South Sudan’s President Salva Kiir has dissolved parliament, opening the way for lawmakers from opposing sides of the country’s civil war to be appointed under a 2018 peace accord.
The president dissolved parliament on Saturday and the new body will be formed in “a matter of time, not too long”, his spokesman Ateny Wek Ateny told Reuters.
The setting up of a new legislative body was part of an accord signed in September 2018 between Kiir and Vice President Riek Machar, for years on opposing sides during the five-year civil war that led to 380,000 people’s death and displaced four million.
According to the deal that ended the civil war, parliament must be expanded from 400 members to 550 and must include members from all parties to the peace accord.
Activists and civil society groups welcomed the dissolution of parliament, saying it was long overdue but also expressing distrust.

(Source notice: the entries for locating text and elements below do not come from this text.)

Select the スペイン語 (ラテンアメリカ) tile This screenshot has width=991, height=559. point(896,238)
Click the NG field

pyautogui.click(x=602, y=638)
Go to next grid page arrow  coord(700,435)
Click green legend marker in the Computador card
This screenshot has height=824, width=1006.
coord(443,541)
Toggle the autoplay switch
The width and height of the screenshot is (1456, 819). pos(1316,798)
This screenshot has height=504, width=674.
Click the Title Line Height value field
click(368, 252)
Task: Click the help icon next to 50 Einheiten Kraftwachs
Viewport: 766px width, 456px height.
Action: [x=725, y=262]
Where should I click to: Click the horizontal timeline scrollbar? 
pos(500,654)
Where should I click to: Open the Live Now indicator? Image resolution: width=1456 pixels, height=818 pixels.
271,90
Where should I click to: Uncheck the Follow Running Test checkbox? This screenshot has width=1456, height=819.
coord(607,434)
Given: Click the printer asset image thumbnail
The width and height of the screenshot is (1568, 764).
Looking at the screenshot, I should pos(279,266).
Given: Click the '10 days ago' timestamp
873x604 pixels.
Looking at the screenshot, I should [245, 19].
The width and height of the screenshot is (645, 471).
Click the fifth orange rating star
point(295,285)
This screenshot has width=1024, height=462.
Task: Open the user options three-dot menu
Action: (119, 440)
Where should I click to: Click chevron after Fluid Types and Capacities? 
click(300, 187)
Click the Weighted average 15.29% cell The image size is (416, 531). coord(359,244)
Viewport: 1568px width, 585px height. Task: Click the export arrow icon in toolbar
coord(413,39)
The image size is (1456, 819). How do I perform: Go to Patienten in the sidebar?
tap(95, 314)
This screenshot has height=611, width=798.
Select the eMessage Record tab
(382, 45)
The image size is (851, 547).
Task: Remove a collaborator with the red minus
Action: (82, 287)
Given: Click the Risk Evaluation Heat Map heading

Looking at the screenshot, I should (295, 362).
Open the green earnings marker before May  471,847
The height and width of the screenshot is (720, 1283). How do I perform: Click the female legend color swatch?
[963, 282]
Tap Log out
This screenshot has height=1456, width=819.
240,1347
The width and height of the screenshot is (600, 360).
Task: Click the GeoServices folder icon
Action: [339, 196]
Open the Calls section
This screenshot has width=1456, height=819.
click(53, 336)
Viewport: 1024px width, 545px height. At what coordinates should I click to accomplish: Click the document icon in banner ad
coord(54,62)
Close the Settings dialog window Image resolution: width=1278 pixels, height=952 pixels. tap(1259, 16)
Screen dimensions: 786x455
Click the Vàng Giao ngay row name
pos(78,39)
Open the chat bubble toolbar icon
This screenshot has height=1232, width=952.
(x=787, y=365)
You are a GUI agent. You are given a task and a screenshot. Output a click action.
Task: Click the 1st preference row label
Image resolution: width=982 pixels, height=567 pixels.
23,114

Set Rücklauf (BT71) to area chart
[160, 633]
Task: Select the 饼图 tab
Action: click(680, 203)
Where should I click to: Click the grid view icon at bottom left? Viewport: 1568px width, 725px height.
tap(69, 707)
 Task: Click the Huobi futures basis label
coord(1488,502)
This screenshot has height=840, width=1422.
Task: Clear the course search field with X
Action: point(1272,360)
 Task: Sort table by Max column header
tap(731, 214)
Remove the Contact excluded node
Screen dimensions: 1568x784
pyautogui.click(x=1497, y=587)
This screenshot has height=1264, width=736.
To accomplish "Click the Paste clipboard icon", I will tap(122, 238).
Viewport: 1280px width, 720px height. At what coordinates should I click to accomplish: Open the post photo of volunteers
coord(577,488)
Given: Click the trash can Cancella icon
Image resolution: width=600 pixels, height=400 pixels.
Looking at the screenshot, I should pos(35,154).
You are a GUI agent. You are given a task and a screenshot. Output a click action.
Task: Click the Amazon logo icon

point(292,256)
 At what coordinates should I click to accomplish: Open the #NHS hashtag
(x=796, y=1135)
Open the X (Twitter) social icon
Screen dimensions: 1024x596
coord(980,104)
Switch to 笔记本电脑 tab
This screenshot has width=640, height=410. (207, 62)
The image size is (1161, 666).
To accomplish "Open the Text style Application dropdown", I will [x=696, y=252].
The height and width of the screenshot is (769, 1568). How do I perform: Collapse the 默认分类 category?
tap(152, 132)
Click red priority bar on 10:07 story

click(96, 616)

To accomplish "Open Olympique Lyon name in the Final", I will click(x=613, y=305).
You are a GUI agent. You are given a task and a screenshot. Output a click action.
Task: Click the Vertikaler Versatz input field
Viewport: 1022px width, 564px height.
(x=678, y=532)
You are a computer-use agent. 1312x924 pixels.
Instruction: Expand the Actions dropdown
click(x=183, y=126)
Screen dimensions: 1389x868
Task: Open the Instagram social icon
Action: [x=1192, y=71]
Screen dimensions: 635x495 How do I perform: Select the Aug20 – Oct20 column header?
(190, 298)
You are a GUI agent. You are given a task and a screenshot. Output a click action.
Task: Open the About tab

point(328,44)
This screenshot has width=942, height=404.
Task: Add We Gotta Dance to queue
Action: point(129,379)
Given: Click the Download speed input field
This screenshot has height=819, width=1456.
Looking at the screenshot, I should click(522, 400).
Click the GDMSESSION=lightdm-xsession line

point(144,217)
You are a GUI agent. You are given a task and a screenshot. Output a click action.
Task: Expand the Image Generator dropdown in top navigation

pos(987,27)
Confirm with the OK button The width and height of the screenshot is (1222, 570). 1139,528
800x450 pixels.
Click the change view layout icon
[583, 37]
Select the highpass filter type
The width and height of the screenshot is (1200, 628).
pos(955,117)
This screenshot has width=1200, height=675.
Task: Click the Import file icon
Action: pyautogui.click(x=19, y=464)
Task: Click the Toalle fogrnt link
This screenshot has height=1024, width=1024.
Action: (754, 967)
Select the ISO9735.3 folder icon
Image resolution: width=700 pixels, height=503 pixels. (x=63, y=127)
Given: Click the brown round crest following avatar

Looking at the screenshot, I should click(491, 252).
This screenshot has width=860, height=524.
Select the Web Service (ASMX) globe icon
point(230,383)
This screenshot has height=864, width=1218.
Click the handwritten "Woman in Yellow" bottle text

“It is a welcome development and we hope that the dissolution [will] also open the way to a lengthy process towards reconstituting the parliament,” said Jame David Kolok, chairman of the South Sudan Civil Society Forum.
“The civil society is getting frustrated and no longer believes that even if the parliament is reconstituted it will be a very viable parliament.”
South Sudan won independence from Sudan in 2011 after decades of civil war. Violence erupted in late 2013 after Kiir, from the Dinka ethnic group, sacked vice president Riek Machar, a Nuer.
The two men have signed many deals to end a war estimated to have killed more than 400,000 people. They repeatedly pushed back deadlines to form a government of national unity, but in 2020 finally did so.
Despite the peace deal, violence is still raging in parts of the country, according to United Nations reports.